Dose-dependent effects of synthetic progestins on the biochemistry of the estrogenized post-menopausal endometrium.

Abstract

Symptomatic post-menopausal women were treated with conjugated equine estrogens (Premarin; Ayerst International) 1.25 mg daily, continuously, adding either norethisterone (Primolut N; Schering Chemicals) 1, 2.5, 5 or 10 mg daily or D/L norgestrel (Wyeth Laboratories) 150 or 500 micrograms daily for 10 days each calendar month. Endometrial biopsies were obtained during estrogen therapy alone and on the 6th day of combined estrogen/progestin administration. Sensitive biochemical indices of estrogen and progestogenic activities were measured in th endometrial samples. These included measurements of DNA synthesis in epithelium and stroma by tritiated thymidine autoradiography; nuclear estradiol receptor content, and the activities of estradiol 17 beta and isocitric dehydrogenase and acid and alkaline phosphatase. Low dosages of progestins achieved maximal biochemical effects and the larger doses failed to enhance these responses.
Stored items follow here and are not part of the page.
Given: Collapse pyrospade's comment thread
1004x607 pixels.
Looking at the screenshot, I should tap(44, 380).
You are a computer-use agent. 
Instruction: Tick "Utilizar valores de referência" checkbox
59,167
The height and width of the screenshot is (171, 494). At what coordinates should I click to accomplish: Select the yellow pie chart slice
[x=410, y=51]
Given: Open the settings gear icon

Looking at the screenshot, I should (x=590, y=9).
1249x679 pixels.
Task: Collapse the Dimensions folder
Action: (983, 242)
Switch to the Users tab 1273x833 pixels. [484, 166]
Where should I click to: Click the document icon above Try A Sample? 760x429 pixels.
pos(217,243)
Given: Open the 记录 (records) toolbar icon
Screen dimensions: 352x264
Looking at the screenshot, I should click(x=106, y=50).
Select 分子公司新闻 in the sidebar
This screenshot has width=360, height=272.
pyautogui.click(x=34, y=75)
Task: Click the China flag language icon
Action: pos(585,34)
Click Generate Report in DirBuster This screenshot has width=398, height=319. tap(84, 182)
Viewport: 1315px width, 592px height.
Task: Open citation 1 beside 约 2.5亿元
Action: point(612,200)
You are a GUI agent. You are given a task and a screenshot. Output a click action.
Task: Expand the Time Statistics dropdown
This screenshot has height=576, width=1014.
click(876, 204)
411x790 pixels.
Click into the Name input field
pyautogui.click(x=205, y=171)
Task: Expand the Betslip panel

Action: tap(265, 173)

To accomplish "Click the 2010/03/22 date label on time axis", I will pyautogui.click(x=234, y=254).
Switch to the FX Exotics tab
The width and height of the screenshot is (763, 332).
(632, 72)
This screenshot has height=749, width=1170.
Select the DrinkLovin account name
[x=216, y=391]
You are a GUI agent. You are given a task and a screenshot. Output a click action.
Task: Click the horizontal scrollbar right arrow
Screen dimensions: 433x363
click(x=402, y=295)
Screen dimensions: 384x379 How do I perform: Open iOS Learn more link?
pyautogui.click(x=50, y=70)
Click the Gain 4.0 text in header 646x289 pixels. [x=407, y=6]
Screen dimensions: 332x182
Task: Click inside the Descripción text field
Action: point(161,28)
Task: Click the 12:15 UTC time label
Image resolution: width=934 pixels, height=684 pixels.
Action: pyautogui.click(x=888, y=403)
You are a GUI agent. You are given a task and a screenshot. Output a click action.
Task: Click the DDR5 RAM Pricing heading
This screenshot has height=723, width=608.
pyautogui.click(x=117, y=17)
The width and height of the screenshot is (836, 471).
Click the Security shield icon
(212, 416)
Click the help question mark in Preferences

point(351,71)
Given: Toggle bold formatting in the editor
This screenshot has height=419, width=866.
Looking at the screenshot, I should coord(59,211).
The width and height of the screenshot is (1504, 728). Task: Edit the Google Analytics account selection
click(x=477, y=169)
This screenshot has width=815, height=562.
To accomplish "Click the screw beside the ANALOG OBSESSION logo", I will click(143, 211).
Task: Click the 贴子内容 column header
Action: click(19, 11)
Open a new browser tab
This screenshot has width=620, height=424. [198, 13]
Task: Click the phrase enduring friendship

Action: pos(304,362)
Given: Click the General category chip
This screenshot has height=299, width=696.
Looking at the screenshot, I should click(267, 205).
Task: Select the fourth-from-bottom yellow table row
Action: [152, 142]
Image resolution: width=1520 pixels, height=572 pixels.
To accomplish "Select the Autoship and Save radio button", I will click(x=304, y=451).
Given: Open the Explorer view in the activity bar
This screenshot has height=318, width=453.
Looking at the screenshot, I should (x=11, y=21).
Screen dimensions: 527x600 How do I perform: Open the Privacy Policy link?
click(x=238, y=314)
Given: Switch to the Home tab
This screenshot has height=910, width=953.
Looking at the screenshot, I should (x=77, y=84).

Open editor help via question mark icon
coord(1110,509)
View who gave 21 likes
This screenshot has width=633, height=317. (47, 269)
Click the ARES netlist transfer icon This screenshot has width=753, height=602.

It is concluded that the dosages of progestins currently added in post-menopausal estrogen therapy are greatly in excess of those necessary to suppress endometrial proliferation effectively; lowering the daily progestin dosage is unlikely to result in any lessening of this protective effect and will probably reduce the incidence of side effects, as these appear to be dose-dependent.